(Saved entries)
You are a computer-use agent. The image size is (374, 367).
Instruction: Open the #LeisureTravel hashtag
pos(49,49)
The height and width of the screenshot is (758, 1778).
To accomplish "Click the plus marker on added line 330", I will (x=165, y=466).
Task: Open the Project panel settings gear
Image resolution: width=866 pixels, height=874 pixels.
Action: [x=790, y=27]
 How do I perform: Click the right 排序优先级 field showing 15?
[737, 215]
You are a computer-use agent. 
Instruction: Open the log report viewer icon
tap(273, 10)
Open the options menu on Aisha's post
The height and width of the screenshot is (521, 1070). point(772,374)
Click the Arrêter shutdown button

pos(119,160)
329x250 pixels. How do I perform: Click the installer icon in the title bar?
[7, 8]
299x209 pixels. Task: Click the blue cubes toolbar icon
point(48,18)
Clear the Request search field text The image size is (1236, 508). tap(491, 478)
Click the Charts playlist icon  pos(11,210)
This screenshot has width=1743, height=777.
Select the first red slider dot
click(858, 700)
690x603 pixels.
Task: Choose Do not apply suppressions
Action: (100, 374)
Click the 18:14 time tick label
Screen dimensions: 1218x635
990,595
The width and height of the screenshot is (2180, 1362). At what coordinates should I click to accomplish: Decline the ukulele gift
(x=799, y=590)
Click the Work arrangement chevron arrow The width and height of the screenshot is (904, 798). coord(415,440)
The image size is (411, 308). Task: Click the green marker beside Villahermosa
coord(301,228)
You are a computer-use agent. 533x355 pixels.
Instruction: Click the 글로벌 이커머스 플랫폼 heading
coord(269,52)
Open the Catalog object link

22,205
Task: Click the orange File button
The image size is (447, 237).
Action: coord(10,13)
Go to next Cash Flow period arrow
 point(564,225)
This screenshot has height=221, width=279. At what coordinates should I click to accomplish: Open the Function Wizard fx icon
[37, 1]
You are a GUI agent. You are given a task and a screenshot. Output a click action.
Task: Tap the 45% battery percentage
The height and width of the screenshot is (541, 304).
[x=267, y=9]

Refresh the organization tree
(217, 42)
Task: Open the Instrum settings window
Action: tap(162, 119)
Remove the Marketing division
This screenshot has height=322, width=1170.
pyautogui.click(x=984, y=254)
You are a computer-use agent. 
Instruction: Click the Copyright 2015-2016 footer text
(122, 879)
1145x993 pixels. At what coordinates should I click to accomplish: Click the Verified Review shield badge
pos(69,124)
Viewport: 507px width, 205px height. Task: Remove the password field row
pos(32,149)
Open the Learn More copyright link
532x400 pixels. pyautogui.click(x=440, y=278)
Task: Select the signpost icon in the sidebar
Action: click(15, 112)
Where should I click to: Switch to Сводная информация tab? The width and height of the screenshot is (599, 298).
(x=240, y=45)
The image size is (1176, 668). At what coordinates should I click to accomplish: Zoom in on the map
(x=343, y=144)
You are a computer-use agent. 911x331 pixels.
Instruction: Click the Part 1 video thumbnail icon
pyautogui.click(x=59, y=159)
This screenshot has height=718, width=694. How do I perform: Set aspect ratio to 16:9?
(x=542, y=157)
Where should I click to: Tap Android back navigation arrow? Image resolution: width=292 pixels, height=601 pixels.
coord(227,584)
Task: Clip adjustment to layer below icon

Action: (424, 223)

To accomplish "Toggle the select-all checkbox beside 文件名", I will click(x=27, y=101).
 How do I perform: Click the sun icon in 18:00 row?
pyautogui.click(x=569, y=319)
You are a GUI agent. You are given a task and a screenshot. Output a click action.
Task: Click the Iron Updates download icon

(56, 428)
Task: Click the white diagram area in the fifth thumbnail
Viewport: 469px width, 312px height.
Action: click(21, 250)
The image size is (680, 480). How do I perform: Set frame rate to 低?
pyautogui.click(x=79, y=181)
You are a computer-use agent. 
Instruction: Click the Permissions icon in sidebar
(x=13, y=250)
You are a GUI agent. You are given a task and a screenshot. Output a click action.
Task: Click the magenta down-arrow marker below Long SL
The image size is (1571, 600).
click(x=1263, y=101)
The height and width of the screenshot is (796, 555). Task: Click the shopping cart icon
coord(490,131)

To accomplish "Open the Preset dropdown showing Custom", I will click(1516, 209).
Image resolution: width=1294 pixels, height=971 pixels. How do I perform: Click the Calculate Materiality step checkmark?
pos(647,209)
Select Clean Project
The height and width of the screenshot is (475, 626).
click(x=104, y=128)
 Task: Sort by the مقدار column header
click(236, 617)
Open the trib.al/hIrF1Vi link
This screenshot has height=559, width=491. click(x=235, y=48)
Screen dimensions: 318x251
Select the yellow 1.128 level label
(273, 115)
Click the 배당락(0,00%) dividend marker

### PROMPT
Every entry should be transcribed exactly, with nothing omitted.

### EXERCISE RESPONSE
You are a computer-use agent. The image size is (374, 367).
Instruction: Open the #LeisureTravel hashtag
pos(49,49)
The height and width of the screenshot is (758, 1778).
To accomplish "Click the plus marker on added line 330", I will (x=165, y=466).
Task: Open the Project panel settings gear
Image resolution: width=866 pixels, height=874 pixels.
Action: [x=790, y=27]
 How do I perform: Click the right 排序优先级 field showing 15?
[737, 215]
You are a computer-use agent. 
Instruction: Open the log report viewer icon
tap(273, 10)
Open the options menu on Aisha's post
The height and width of the screenshot is (521, 1070). point(772,374)
Click the Arrêter shutdown button

pos(119,160)
329x250 pixels. How do I perform: Click the installer icon in the title bar?
[7, 8]
299x209 pixels. Task: Click the blue cubes toolbar icon
point(48,18)
Clear the Request search field text The image size is (1236, 508). tap(491, 478)
Click the Charts playlist icon  pos(11,210)
This screenshot has width=1743, height=777.
Select the first red slider dot
click(858, 700)
690x603 pixels.
Task: Choose Do not apply suppressions
Action: (100, 374)
Click the 18:14 time tick label
Screen dimensions: 1218x635
990,595
The width and height of the screenshot is (2180, 1362). At what coordinates should I click to accomplish: Decline the ukulele gift
(x=799, y=590)
Click the Work arrangement chevron arrow The width and height of the screenshot is (904, 798). coord(415,440)
The image size is (411, 308). Task: Click the green marker beside Villahermosa
coord(301,228)
You are a computer-use agent. 533x355 pixels.
Instruction: Click the 글로벌 이커머스 플랫폼 heading
coord(269,52)
Open the Catalog object link

22,205
Task: Click the orange File button
The image size is (447, 237).
Action: coord(10,13)
Go to next Cash Flow period arrow
 point(564,225)
This screenshot has height=221, width=279. At what coordinates should I click to accomplish: Open the Function Wizard fx icon
[37, 1]
You are a GUI agent. You are given a task and a screenshot. Output a click action.
Task: Tap the 45% battery percentage
The height and width of the screenshot is (541, 304).
[x=267, y=9]

Refresh the organization tree
(217, 42)
Task: Open the Instrum settings window
Action: tap(162, 119)
Remove the Marketing division
This screenshot has height=322, width=1170.
pyautogui.click(x=984, y=254)
You are a computer-use agent. 
Instruction: Click the Copyright 2015-2016 footer text
(122, 879)
1145x993 pixels. At what coordinates should I click to accomplish: Click the Verified Review shield badge
pos(69,124)
Viewport: 507px width, 205px height. Task: Remove the password field row
pos(32,149)
Open the Learn More copyright link
532x400 pixels. pyautogui.click(x=440, y=278)
Task: Select the signpost icon in the sidebar
Action: click(15, 112)
Where should I click to: Switch to Сводная информация tab? The width and height of the screenshot is (599, 298).
(x=240, y=45)
The image size is (1176, 668). At what coordinates should I click to accomplish: Zoom in on the map
(x=343, y=144)
You are a computer-use agent. 911x331 pixels.
Instruction: Click the Part 1 video thumbnail icon
pyautogui.click(x=59, y=159)
This screenshot has height=718, width=694. How do I perform: Set aspect ratio to 16:9?
(x=542, y=157)
Where should I click to: Tap Android back navigation arrow? Image resolution: width=292 pixels, height=601 pixels.
coord(227,584)
Task: Clip adjustment to layer below icon

Action: (424, 223)

To accomplish "Toggle the select-all checkbox beside 文件名", I will click(x=27, y=101).
 How do I perform: Click the sun icon in 18:00 row?
pyautogui.click(x=569, y=319)
You are a GUI agent. You are given a task and a screenshot. Output a click action.
Task: Click the Iron Updates download icon

(56, 428)
Task: Click the white diagram area in the fifth thumbnail
Viewport: 469px width, 312px height.
Action: click(21, 250)
The image size is (680, 480). How do I perform: Set frame rate to 低?
pyautogui.click(x=79, y=181)
You are a computer-use agent. 
Instruction: Click the Permissions icon in sidebar
(x=13, y=250)
You are a GUI agent. You are given a task and a screenshot. Output a click action.
Task: Click the magenta down-arrow marker below Long SL
The image size is (1571, 600).
click(x=1263, y=101)
The height and width of the screenshot is (796, 555). Task: Click the shopping cart icon
coord(490,131)

To accomplish "Open the Preset dropdown showing Custom", I will click(1516, 209).
Image resolution: width=1294 pixels, height=971 pixels. How do I perform: Click the Calculate Materiality step checkmark?
pos(647,209)
Select Clean Project
The height and width of the screenshot is (475, 626).
click(x=104, y=128)
 Task: Sort by the مقدار column header
click(236, 617)
Open the trib.al/hIrF1Vi link
This screenshot has height=559, width=491. click(x=235, y=48)
Screen dimensions: 318x251
Select the yellow 1.128 level label
(273, 115)
Click the 배당락(0,00%) dividend marker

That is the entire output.